Sebanyak 1.200 warga sipil Israel, termasuk perempuan dan anak-anak balita, dilaporkan tewas dibantai dalam serangan Hamas di Israel Selatan akhir pekan lalu. Jumlah korban diperkirakan terus bertambah.
Sebagai pembalasan, Menteri Pertahanan Israel, Yoav Gallant memerintahkan “pengepungan total” Jalur Gaza. “Tidak ada listrik, tidak ada makanan, tidak ada air, tidak ada bahan bakar” yang akan diberikan kepada lebih dari dua juta warga Palestina yang tinggal di sana, di bawah kekuasaan Hamas, ujarnya.
Video berita dari Gaza telah berseliweran di media sosial yang menampilkan adegan nyata warga Palestina yang menelusuri puing-puing berdarah setelah serangan udara Israel.
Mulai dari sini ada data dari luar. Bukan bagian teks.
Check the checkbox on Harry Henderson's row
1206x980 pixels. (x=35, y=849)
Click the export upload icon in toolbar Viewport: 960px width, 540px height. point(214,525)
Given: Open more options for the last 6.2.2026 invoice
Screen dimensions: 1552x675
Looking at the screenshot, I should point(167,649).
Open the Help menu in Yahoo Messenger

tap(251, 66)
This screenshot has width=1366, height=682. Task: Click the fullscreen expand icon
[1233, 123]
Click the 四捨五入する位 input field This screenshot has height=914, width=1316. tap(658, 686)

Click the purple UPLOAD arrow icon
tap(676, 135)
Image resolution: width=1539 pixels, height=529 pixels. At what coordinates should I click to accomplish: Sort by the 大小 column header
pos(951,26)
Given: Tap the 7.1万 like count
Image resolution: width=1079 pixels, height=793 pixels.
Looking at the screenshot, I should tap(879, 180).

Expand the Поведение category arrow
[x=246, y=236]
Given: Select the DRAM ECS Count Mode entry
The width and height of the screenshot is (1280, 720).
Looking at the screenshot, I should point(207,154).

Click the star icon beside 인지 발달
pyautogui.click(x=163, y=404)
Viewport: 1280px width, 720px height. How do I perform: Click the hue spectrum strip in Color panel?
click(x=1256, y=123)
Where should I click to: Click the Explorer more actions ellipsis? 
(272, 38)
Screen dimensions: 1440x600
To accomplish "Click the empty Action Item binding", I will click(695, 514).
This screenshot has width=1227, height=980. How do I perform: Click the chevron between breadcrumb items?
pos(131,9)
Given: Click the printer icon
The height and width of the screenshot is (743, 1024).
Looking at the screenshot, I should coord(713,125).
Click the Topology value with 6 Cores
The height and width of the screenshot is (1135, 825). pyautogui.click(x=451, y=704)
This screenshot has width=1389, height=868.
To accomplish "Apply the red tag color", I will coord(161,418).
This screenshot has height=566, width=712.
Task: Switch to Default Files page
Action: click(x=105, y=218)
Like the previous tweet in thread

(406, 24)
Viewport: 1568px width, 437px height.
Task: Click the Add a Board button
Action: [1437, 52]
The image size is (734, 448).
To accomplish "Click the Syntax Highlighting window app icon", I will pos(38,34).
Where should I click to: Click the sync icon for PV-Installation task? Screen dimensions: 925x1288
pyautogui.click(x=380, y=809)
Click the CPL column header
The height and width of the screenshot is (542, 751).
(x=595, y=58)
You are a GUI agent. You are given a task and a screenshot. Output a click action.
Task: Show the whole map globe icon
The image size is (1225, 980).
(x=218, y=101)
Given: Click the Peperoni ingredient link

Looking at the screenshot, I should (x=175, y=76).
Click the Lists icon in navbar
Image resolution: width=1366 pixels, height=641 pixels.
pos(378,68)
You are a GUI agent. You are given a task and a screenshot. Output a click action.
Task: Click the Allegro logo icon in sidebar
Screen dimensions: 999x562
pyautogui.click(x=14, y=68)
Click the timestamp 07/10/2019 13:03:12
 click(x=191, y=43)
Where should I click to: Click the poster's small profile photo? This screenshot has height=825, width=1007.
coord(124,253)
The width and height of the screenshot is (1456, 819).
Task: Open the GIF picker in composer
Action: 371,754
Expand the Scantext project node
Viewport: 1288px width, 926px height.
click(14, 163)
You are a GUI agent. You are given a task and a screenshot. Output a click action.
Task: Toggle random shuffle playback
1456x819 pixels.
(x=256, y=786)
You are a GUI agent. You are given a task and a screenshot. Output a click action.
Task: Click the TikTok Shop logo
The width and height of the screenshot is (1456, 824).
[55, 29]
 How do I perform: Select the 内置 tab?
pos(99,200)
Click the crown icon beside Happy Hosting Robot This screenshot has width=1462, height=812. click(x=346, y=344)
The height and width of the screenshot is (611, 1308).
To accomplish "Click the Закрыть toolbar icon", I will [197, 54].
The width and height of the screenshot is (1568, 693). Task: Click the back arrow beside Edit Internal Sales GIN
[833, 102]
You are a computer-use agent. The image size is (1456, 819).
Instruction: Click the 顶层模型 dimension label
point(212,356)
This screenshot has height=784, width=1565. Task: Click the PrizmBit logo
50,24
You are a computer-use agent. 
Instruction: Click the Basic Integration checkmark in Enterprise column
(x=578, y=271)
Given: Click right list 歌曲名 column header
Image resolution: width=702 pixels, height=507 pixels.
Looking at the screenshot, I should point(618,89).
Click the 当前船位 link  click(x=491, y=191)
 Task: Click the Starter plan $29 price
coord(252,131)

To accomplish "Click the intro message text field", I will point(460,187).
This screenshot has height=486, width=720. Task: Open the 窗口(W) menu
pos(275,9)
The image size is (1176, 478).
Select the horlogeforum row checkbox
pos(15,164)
Pihak berwenang Palestina melaporkan, 900 orang tewas dan angka tersebut terus bertambah di Gaza sejak hari Sabtu (7/10) lalu – di mana hampir 500 di antaranya adalah perempuan dan anak-anak.
Untuk memahami kekacauan yang terjadi di Gaza, diperlukan pengetahuan tentang sejarahnya.
Pemerintahan kolonial dan berdirinya negara Israel
Gaza dikuasai oleh Kesultanan Utsmaniyah hingga tahun 1917. Pada tahun 1922, Palestina berada di bawah kekuasaan penjajah Inggris selama hampir 30 tahun. Selama masa itu, orang-orang Yahudi yang melarikan diri dari penganiayaan agama, bermigrasi ke Palestina secara massal, sebagian besar dari Eropa Timur di mana Nazisme sedang berkembang.
Para pendukung Zionisme berusaha menciptakan negara bagi orang-orang Yahudi di Palestina, dengan alasan adanya hubungan historis dengan Tanah Israel yang disebutkan dalam Alkitab. Pemerintah Inggris mengakui Zionisme dan menjanjikan bahwa negara Yahudi akan didirikan di Palestina.
Setelah Nazi ditaklukkan, Inggris menyerahkan wewenang kepada PBB untuk membagi-bagi Palestina. Pada tahun 1948, PBB menyetujui rencana dua negara, namun ditolak secara bulat oleh para pemimpin Arab. Meski demikian, Israel mengumumkan pendiriannya.
Selama Perang Dunia II, pihak sekutu menjanjikan kemerdekaan dari pemerintah kolonial kepada para pemimpin Arab dengan imbalan dukungan masa perang. Banyak warga Arab Palestina memandang pembentukan Israel sebagai kebalikan dari janji tersebut.
Pada Mei 1948, perang antara Israel dan lima negara Arab tetangganya pecah. Israel menang dan memperluas wilayahnya secara besar-besaran, termasuk di Yerusalem – kota suci bagi umat Islam dan Yahudi.
Puluhan ribu warga Palestina, banyak di antaranya terusir dari desa mereka, melarikan diri ke wilayah Gaza, wilayah pantai sepanjang 25 mil yang baru saja direbut oleh tentara Mesir. Penduduk Gaza meningkat tiga kali lipat menjadi sekitar 200.000 seiring dengan banyaknya pengungsi yang masuk.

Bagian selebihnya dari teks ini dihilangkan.